§ DATA FOR ANALYSIS:
______
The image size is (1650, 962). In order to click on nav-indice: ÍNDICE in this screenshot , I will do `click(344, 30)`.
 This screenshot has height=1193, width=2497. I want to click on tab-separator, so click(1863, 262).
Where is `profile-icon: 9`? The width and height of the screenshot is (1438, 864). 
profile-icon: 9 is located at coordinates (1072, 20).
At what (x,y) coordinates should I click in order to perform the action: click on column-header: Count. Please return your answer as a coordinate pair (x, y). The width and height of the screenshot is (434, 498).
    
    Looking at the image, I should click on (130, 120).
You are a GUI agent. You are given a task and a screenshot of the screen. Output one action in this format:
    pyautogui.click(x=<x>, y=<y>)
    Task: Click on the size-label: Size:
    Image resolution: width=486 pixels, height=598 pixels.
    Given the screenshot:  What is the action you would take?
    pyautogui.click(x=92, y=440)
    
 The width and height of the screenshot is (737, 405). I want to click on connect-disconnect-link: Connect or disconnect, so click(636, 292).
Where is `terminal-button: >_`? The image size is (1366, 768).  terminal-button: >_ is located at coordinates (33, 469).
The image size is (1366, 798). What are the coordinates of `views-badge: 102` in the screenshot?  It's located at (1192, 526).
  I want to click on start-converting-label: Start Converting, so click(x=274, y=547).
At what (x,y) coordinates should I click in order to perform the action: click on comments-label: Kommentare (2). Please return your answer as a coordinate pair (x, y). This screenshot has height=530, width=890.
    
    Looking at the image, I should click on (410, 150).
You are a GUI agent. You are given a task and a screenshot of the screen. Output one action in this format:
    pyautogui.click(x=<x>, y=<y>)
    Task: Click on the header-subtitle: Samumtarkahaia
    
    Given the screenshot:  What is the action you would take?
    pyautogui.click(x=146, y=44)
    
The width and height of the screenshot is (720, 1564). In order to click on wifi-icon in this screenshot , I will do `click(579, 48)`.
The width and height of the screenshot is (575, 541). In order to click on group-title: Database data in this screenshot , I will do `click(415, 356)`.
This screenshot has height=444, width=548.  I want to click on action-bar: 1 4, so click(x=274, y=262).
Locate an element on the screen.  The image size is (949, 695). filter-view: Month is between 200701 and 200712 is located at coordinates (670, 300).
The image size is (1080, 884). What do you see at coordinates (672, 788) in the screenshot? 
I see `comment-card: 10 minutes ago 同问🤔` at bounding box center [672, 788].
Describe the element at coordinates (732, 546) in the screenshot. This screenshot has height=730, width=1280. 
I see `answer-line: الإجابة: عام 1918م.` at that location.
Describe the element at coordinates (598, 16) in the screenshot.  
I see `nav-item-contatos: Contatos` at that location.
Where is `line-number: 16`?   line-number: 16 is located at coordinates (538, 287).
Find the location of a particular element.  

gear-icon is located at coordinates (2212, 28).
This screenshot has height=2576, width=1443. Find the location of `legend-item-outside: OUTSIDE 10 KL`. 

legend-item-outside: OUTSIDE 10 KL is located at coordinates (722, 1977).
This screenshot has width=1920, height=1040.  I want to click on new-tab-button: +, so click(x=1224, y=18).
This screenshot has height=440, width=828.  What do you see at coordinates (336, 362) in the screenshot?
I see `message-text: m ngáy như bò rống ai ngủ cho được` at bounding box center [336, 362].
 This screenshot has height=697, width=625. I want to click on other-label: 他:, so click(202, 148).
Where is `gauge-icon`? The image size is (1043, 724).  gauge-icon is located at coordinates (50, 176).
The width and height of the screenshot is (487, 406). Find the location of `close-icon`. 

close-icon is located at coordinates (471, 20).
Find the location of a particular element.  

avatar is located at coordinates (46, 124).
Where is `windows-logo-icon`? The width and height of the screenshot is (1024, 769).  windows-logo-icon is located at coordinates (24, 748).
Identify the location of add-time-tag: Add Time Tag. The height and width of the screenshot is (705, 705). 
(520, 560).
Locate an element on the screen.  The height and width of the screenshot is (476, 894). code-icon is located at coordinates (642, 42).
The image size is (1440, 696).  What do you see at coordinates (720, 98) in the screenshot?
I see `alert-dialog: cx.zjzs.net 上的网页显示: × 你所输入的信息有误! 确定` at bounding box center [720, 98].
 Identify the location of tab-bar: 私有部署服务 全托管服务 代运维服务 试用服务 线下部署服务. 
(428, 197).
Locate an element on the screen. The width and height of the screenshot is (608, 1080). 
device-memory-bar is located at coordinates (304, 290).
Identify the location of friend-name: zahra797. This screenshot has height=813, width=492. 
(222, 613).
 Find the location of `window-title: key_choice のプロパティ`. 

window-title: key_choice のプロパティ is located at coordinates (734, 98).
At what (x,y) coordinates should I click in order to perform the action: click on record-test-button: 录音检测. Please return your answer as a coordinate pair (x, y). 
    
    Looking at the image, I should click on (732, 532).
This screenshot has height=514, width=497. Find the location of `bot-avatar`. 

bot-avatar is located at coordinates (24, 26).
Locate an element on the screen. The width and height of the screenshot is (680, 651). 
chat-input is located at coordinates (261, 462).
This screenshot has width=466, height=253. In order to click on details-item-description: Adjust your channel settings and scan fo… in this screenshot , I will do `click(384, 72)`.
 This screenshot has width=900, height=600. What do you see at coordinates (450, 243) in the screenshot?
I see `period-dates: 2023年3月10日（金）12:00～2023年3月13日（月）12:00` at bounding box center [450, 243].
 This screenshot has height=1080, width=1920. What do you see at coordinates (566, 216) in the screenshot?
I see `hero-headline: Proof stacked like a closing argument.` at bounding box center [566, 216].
______
§ TASK STATEMENT:
Can you copy the listing above verbatim, line for line?

§ TASK ANSWER:
The image size is (1650, 962). In order to click on nav-indice: ÍNDICE in this screenshot , I will do `click(344, 30)`.
 This screenshot has height=1193, width=2497. I want to click on tab-separator, so click(1863, 262).
Where is `profile-icon: 9`? The width and height of the screenshot is (1438, 864). 
profile-icon: 9 is located at coordinates (1072, 20).
At what (x,y) coordinates should I click in order to perform the action: click on column-header: Count. Please return your answer as a coordinate pair (x, y). The width and height of the screenshot is (434, 498).
    
    Looking at the image, I should click on (130, 120).
You are a GUI agent. You are given a task and a screenshot of the screen. Output one action in this format:
    pyautogui.click(x=<x>, y=<y>)
    Task: Click on the size-label: Size:
    Image resolution: width=486 pixels, height=598 pixels.
    Given the screenshot:  What is the action you would take?
    pyautogui.click(x=92, y=440)
    
 The width and height of the screenshot is (737, 405). I want to click on connect-disconnect-link: Connect or disconnect, so click(636, 292).
Where is `terminal-button: >_`? The image size is (1366, 768).  terminal-button: >_ is located at coordinates (33, 469).
The image size is (1366, 798). What are the coordinates of `views-badge: 102` in the screenshot?  It's located at (1192, 526).
  I want to click on start-converting-label: Start Converting, so click(x=274, y=547).
At what (x,y) coordinates should I click in order to perform the action: click on comments-label: Kommentare (2). Please return your answer as a coordinate pair (x, y). This screenshot has height=530, width=890.
    
    Looking at the image, I should click on (410, 150).
You are a GUI agent. You are given a task and a screenshot of the screen. Output one action in this format:
    pyautogui.click(x=<x>, y=<y>)
    Task: Click on the header-subtitle: Samumtarkahaia
    
    Given the screenshot:  What is the action you would take?
    pyautogui.click(x=146, y=44)
    
The width and height of the screenshot is (720, 1564). In order to click on wifi-icon in this screenshot , I will do `click(579, 48)`.
The width and height of the screenshot is (575, 541). In order to click on group-title: Database data in this screenshot , I will do `click(415, 356)`.
This screenshot has height=444, width=548.  I want to click on action-bar: 1 4, so click(x=274, y=262).
Locate an element on the screen.  The image size is (949, 695). filter-view: Month is between 200701 and 200712 is located at coordinates (670, 300).
The image size is (1080, 884). What do you see at coordinates (672, 788) in the screenshot? 
I see `comment-card: 10 minutes ago 同问🤔` at bounding box center [672, 788].
Describe the element at coordinates (732, 546) in the screenshot. This screenshot has height=730, width=1280. 
I see `answer-line: الإجابة: عام 1918م.` at that location.
Describe the element at coordinates (598, 16) in the screenshot.  
I see `nav-item-contatos: Contatos` at that location.
Where is `line-number: 16`?   line-number: 16 is located at coordinates (538, 287).
Find the location of a particular element.  

gear-icon is located at coordinates (2212, 28).
This screenshot has height=2576, width=1443. Find the location of `legend-item-outside: OUTSIDE 10 KL`. 

legend-item-outside: OUTSIDE 10 KL is located at coordinates (722, 1977).
This screenshot has width=1920, height=1040.  I want to click on new-tab-button: +, so click(x=1224, y=18).
This screenshot has height=440, width=828.  What do you see at coordinates (336, 362) in the screenshot?
I see `message-text: m ngáy như bò rống ai ngủ cho được` at bounding box center [336, 362].
 This screenshot has height=697, width=625. I want to click on other-label: 他:, so click(202, 148).
Where is `gauge-icon`? The image size is (1043, 724).  gauge-icon is located at coordinates (50, 176).
The width and height of the screenshot is (487, 406). Find the location of `close-icon`. 

close-icon is located at coordinates (471, 20).
Find the location of a particular element.  

avatar is located at coordinates (46, 124).
Where is `windows-logo-icon`? The width and height of the screenshot is (1024, 769).  windows-logo-icon is located at coordinates (24, 748).
Identify the location of add-time-tag: Add Time Tag. The height and width of the screenshot is (705, 705). 
(520, 560).
Locate an element on the screen.  The height and width of the screenshot is (476, 894). code-icon is located at coordinates (642, 42).
The image size is (1440, 696).  What do you see at coordinates (720, 98) in the screenshot?
I see `alert-dialog: cx.zjzs.net 上的网页显示: × 你所输入的信息有误! 确定` at bounding box center [720, 98].
 Identify the location of tab-bar: 私有部署服务 全托管服务 代运维服务 试用服务 线下部署服务. 
(428, 197).
Locate an element on the screen. The width and height of the screenshot is (608, 1080). 
device-memory-bar is located at coordinates (304, 290).
Identify the location of friend-name: zahra797. This screenshot has height=813, width=492. 
(222, 613).
 Find the location of `window-title: key_choice のプロパティ`. 

window-title: key_choice のプロパティ is located at coordinates (734, 98).
At what (x,y) coordinates should I click in order to perform the action: click on record-test-button: 录音检测. Please return your answer as a coordinate pair (x, y). 
    
    Looking at the image, I should click on (732, 532).
This screenshot has height=514, width=497. Find the location of `bot-avatar`. 

bot-avatar is located at coordinates (24, 26).
Locate an element on the screen. The width and height of the screenshot is (680, 651). 
chat-input is located at coordinates (261, 462).
This screenshot has width=466, height=253. In order to click on details-item-description: Adjust your channel settings and scan fo… in this screenshot , I will do `click(384, 72)`.
 This screenshot has width=900, height=600. What do you see at coordinates (450, 243) in the screenshot?
I see `period-dates: 2023年3月10日（金）12:00～2023年3月13日（月）12:00` at bounding box center [450, 243].
 This screenshot has height=1080, width=1920. What do you see at coordinates (566, 216) in the screenshot?
I see `hero-headline: Proof stacked like a closing argument.` at bounding box center [566, 216].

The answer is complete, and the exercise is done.